I attended a meeting at Catholic University before Thanksgiving, and a Christmas tree was already up. In this case, I understand it. Students leave the campus for Christmas break in mid-December, so they make an effort to celebrate the holiday season together. The university is doing what most of us do in parishes, which is celebrate with decorations and even gift-giving before the holiday comes.

I think it’s good that parishes get so excited about Christmas. Schoolchildren are eager to exchange gifts and enjoy Christmas decorations in their classrooms, and many schools celebrate with Christmas pageants, concerts and events. We always need to remind ourselves of the miraculous blessing of God incarnate.

If there is a downside, it may be that we don’t prepare quite as well as we could. Maybe we don’t slow down enough to allow the Lord into our lives with open hearts that enable us to see the Lord more clearly.

My prayer this month is that we not lose the season of Advent.

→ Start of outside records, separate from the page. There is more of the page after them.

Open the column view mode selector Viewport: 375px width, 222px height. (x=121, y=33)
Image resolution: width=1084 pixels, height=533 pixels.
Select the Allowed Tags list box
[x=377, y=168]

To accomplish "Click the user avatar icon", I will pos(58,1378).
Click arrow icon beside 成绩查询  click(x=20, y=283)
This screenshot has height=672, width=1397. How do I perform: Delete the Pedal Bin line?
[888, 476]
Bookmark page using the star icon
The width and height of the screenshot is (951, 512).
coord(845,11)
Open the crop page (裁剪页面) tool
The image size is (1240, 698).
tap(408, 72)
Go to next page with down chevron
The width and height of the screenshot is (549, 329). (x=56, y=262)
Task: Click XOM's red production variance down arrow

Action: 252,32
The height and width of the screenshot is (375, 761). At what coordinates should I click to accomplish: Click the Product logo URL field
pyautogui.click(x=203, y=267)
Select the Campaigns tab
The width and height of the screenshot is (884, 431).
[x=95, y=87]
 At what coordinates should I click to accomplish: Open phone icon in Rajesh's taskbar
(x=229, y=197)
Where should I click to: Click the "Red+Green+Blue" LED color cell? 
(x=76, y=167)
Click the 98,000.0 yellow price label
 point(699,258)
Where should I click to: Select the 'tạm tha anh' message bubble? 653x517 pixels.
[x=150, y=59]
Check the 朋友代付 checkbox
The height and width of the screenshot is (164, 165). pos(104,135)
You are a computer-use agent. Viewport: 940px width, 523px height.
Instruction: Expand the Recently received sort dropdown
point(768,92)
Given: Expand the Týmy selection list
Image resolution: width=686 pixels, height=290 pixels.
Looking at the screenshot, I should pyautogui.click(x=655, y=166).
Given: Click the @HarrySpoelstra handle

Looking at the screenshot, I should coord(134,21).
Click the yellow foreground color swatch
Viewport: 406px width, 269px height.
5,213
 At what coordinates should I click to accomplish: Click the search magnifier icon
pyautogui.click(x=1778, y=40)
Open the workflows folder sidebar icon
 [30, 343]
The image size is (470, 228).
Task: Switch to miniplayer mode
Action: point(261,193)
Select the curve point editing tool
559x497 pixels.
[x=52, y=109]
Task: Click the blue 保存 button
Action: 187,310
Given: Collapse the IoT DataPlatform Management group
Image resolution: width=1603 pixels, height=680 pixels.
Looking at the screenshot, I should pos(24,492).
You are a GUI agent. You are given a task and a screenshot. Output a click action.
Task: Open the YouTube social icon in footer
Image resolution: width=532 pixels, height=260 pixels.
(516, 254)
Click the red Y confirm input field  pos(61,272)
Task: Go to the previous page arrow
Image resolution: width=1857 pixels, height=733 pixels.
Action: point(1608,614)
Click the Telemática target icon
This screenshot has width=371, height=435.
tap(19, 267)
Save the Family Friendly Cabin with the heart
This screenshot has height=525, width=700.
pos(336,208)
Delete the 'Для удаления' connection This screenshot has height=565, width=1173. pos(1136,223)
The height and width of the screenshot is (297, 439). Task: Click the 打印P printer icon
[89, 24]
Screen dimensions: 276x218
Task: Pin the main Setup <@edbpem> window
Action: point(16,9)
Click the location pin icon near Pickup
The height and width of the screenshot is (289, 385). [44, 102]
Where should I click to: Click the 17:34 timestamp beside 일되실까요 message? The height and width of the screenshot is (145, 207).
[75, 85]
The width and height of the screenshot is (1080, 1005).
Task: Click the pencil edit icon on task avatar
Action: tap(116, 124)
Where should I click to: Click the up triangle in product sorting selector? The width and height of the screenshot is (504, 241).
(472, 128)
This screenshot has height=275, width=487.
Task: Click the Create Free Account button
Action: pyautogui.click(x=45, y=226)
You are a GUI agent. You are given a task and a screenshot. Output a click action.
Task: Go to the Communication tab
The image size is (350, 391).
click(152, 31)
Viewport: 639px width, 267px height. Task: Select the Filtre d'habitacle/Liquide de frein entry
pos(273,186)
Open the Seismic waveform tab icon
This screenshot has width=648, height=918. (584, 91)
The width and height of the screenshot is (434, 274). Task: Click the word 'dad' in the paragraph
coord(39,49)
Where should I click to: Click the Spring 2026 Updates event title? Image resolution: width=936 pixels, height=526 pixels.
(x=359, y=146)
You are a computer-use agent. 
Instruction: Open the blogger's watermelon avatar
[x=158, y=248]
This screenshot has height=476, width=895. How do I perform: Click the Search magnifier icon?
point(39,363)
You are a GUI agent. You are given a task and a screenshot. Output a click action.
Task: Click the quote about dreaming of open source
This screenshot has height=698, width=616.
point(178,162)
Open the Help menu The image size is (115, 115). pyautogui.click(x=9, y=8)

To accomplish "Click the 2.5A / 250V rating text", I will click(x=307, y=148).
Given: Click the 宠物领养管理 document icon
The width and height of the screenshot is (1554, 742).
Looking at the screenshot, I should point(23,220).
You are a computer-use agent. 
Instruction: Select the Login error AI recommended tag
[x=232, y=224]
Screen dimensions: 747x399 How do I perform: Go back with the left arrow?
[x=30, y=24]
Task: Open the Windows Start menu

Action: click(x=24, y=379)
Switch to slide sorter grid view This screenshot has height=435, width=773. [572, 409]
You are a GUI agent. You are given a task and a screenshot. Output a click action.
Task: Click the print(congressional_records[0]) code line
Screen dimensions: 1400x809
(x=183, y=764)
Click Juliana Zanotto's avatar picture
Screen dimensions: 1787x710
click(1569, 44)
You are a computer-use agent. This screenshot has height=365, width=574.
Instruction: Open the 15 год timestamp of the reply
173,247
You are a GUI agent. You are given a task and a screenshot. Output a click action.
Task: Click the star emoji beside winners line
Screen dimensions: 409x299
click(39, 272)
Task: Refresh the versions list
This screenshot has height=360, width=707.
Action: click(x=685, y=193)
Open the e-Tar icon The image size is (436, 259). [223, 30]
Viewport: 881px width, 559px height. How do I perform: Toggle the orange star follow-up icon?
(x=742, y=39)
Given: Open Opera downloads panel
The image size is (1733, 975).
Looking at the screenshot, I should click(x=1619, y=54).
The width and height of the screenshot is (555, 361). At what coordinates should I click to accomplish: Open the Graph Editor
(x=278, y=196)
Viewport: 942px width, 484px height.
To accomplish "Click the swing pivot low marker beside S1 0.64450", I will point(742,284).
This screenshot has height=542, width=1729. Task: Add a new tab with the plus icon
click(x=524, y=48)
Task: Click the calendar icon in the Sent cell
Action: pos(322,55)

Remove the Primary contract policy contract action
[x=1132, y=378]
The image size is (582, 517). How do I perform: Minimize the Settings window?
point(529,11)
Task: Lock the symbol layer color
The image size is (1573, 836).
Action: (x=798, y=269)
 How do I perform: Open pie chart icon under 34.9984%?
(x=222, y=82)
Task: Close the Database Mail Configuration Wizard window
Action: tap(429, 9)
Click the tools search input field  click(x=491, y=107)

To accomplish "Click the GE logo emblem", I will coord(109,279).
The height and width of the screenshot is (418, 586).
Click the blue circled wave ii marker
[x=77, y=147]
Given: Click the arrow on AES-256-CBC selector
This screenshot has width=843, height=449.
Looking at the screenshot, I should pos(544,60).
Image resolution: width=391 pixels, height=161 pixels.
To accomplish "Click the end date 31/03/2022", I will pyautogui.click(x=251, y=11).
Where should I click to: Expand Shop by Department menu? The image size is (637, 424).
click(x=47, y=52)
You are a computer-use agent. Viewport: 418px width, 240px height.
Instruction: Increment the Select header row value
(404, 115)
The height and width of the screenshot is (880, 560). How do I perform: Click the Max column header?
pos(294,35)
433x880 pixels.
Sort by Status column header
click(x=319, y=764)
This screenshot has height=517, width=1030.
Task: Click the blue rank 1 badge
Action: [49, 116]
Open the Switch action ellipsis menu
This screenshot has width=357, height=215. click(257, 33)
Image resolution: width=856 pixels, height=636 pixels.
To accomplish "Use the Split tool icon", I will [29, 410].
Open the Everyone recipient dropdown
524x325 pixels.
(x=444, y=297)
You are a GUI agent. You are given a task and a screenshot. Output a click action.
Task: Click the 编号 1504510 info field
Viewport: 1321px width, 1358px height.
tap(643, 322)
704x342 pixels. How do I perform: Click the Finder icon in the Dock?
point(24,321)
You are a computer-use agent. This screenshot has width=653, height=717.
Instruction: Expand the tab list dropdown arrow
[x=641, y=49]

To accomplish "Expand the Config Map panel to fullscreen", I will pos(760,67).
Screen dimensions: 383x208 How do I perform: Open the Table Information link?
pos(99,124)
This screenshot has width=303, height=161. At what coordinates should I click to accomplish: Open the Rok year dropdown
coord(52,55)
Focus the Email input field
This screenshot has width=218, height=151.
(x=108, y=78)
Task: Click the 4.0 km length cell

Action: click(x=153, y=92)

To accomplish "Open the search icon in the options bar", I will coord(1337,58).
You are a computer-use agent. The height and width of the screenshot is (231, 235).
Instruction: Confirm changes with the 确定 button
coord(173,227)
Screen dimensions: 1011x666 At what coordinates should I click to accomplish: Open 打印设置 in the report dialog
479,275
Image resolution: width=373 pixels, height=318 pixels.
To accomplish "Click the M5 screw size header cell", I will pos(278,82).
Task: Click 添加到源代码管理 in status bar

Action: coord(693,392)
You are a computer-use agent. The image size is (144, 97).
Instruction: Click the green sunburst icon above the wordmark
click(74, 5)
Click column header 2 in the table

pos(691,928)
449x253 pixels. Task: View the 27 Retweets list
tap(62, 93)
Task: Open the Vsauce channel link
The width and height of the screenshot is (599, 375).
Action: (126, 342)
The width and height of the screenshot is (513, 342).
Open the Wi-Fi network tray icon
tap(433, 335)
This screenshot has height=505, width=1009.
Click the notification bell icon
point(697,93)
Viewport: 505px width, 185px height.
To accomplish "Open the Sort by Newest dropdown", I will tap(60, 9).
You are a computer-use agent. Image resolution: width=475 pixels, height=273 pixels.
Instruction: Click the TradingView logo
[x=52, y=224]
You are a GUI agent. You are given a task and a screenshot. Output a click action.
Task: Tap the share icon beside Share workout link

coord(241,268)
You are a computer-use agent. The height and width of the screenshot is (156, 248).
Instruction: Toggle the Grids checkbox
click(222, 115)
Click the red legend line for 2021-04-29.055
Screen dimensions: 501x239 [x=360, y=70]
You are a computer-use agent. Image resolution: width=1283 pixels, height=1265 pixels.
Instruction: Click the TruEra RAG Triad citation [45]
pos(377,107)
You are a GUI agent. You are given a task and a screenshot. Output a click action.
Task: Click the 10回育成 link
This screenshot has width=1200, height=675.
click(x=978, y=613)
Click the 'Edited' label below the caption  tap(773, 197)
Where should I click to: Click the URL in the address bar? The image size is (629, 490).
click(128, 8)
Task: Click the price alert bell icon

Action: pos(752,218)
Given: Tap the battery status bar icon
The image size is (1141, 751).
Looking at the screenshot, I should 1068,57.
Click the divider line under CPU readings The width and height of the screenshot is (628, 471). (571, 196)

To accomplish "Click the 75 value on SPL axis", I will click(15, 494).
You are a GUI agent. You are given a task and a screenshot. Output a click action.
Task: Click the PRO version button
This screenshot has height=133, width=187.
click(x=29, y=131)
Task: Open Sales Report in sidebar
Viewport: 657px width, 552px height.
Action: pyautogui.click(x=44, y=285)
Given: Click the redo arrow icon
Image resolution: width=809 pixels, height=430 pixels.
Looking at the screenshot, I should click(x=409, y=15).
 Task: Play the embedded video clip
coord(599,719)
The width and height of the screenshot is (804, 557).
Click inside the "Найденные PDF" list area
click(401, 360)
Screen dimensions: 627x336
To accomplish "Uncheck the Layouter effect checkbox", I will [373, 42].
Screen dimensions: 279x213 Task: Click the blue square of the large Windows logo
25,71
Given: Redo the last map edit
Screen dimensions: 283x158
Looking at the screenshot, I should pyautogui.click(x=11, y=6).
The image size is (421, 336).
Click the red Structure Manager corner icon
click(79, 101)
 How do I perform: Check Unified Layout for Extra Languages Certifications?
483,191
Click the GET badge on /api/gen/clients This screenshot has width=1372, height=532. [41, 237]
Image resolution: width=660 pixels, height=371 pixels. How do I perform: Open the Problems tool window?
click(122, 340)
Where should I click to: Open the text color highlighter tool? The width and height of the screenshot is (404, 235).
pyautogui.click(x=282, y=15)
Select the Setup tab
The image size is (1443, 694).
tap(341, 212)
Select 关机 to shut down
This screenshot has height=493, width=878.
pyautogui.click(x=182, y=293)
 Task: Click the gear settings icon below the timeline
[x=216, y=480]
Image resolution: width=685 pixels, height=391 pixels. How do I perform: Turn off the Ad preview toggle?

At Catholic Charities, we’ve also put up our decorations, and we continue to serve in special ways. Our huge Angel Tree Project will provide over 1,000 gifts to children in our programs. If you would like to contribute or help as part of your Advent preparation, please visit www.catholiccharitiesdc.org/angeltree1/ for more information. I know many parishes and schools also offer Angel Tree programs.

We have our own Advent wreath at Catholic Charities as well, a reminder that each week brings us one step closer to the birth of Jesus.

We also serve many more meals, including some festive banquets. We had a spectacular Thanksgiving dinner at Pepco’s Edison Place Gallery. On Tuesday of that week, we served 412 meals and gave away 310 coats, which were paid for by Pepco. It was a night to remember for so many, not just those who were served but those who served as well. Families gathered, ate together, and went off to enjoy other Thanksgiving activities with not only full stomachs but also hearts full of love and care for each other.

We’ll do that again on Dec. 18, when we celebrate Christmas dinner for our clients at our main office at 924 G Street, N.W. We turn every single space we can – including my office – into a small private restaurant. The most beautiful part for me is watching the volunteers sit down and eat with our clients. The discussions and conversations become more important than the food that is served. I am moved every year by the great respect and love shown by all.

As we continue with Advent, I would like to offer three simple suggestions to prepare for the great day of Christmas. First, look for ways to serve others throughout this season. There are many opportunities at your parishes and schools, with us at Catholic Charities, or with many other great organizations. I encourage you do this as a family whenever possible.

Second, slow down to allow the Lord to move into your heart. God is the “still, small voice” that appeared to Elijah, as described in the King James translation (1 Kings 19). He doesn’t barge into our hearts, but rather “stands at the door and knocks” (Revelation 3:20). May we all make extra time for prayer and reflecting upon the Scriptures of the season. Simply pausing to allow our hearts to rest in Jesus is a special way to let the Lord into your life once again this Christmas.

Third, spend some time reading the Nativity narratives. I recommend the Gospels of Matthew and Luke, as Mark and John don’t begin with the Lord’s Nativity. They are great reflections on Jesus becoming one of us, which you can read silently and with your family as you open your hearts to the Lord’s coming once again this year.

Pope Francis said, “Advent increases our hope, a hope which does not disappoint. The Lord never lets us down.”

May we not miss Advent this year. May we make the effort to joyfully contemplate God in our lives and prepare for the great feast of Christmas. Let’s not be surprised by Christmas. Let’s take some time to really get ready for the Lord’s birth, not just in Bethlehem 2,000 years ago but in our hearts at this very moment.